O pequeno Leonardo, o bebê de 50 dias que saiu ileso do coronavírus na Itália, um dos países mais castigados pela epidemia, não foi curado por nenhum milagre divino, mas pela medicina. Seus pais, cujo filho sorrindo foi transformado numa metáfora da esperança que nunca morre, não haviam colocado nele nenhum nome de santo, e sim do gênio da arte e da ciência, Leonardo Da Vinci.
Lembro-me hoje de uma pequena história vivida na Itália, numa cidadezinha minúscula de montanha. Os camponeses estavam desesperados naquele ano porque a seca prejudicara as colheitas, seu único meio de subsistência.
O pároco lhes prometeu que, se eles fossem à missa e à procissão com o santo do lugar, a chuva chegaria, em perfeita sintonia com as receitas teocráticas da Idade Média.

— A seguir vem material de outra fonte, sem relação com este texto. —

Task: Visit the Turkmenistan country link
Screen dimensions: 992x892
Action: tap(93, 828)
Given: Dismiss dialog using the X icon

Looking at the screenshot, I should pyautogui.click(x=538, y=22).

Aqueles trabalhadores de mãos calejadas e rostos marcados pelo trabalho duro do campo acreditaram no padre. No meio da procissão, o céu escureceu. As nuvens se amontoaram, e todos pensavam que estava chegando o milagre da chuva.

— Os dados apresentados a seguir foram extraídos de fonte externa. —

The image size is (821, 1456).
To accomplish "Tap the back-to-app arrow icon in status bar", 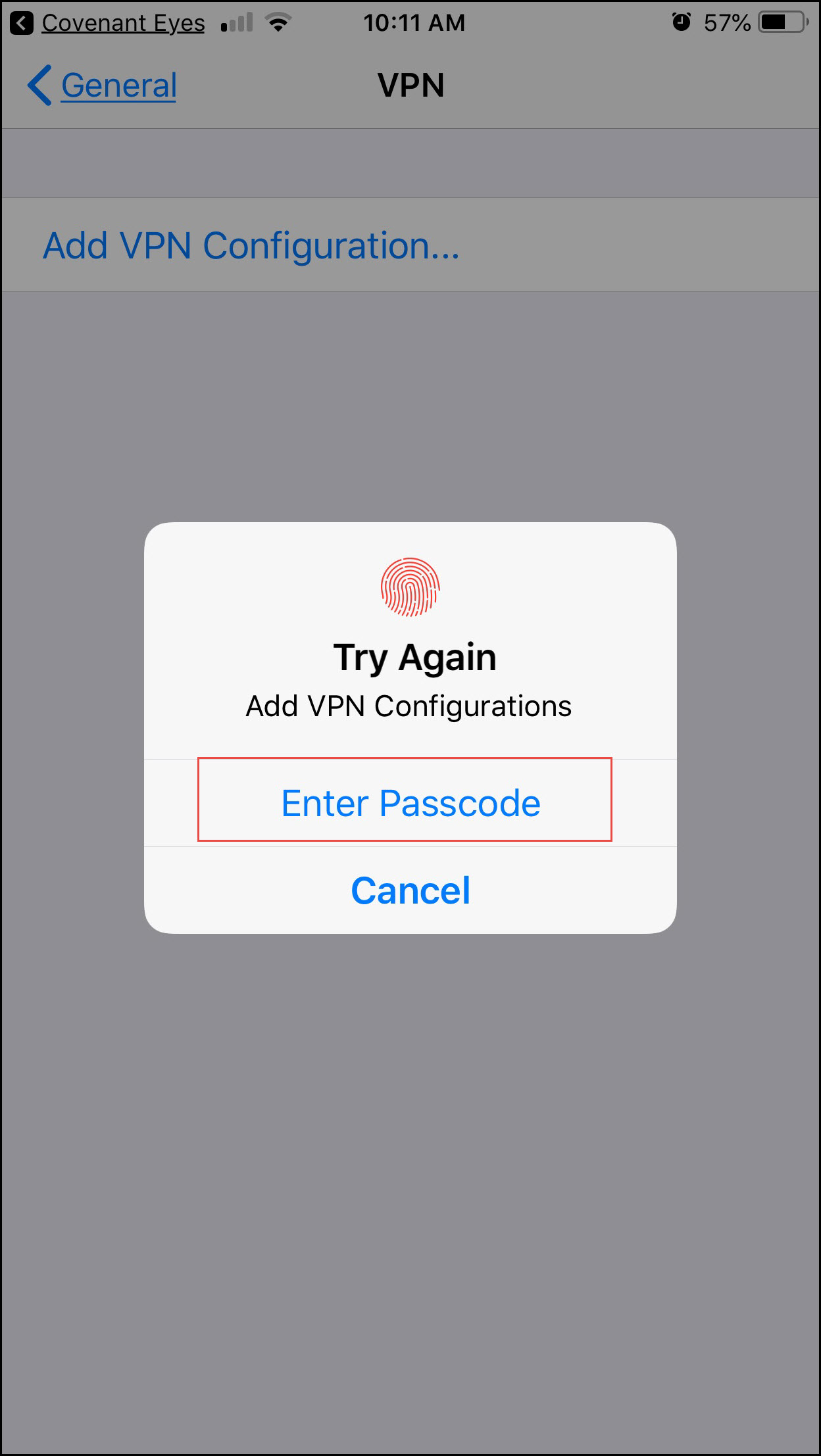I will tap(22, 23).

Em vez de água, no entanto, o que as nuvens descarregaram foi uma tremenda tempestade de granizo, com pedras do tamanho de maçãs que acabaram destruindo a já ameaçada colheita. Aqueles homens e mulheres decepcionados voltaram para suas casas e começaram a jogar, de suas janelas, as imagens de santos e virgens em meio ao desespero. O simbolismo daquela cena, que poderia parecer sacrílega, era apenas fruto do desespero e da decepção dos pobres moradores do povoado ―e me serviu como reflexão durante meus estudos sobre as religiões e suas mistificações.
As religiões, todas, são libertadoras dos nossos medos e criadoras de esperança, mas se agitam como um bumerangue quando são vividas como superstição e substitutas da ciência.
Muitos desses novos santos da ciência, que se sacrificam para salvar vidas, são idosos e sabem que seus esforços de hoje servirão para salvar novas vidas amanhã. É essa a maior grandeza do homem que resgata todas as suas outras misérias.
A Martin Luther King, o líder norte-americano que lutou contra o racismo, que não desistiu do sonho de que um dia negros e brancos pudessem viajar no mesmo ônibus, e que foi por isso assassinado, é atribuída a frase “se soubesse que o mundo acabaria amanhã, ainda assim eu plantaria uma árvore hoje”. E o patriarca Abraão, pai de todos os crentes, segundo a Bíblia, plantou uma árvore, uma tamargueira, nos seus 100 anos. Foi alvo de chacota, pois diziam que ele já não poderia ver a árvore crescer. Abraão respondeu que a tinha plantado para que outros amanhã pudessem colher seus frutos. São essas pessoas que fazem com que a esperança continue viva e se multiplique no mundo.
Dedico esta coluna ao médico e ministro da Saúde do Brasil, Luiz Henrique Mandetta, um católico praticante que não pede orações e jejuns contra o coronavírus e que dedica todas as suas energias em sua cruzada a favor da ciência e na guerra contra os charlatães, que preferem minimizar a tragédia colocando em perigo muitas vidas que ainda podem ser salvas.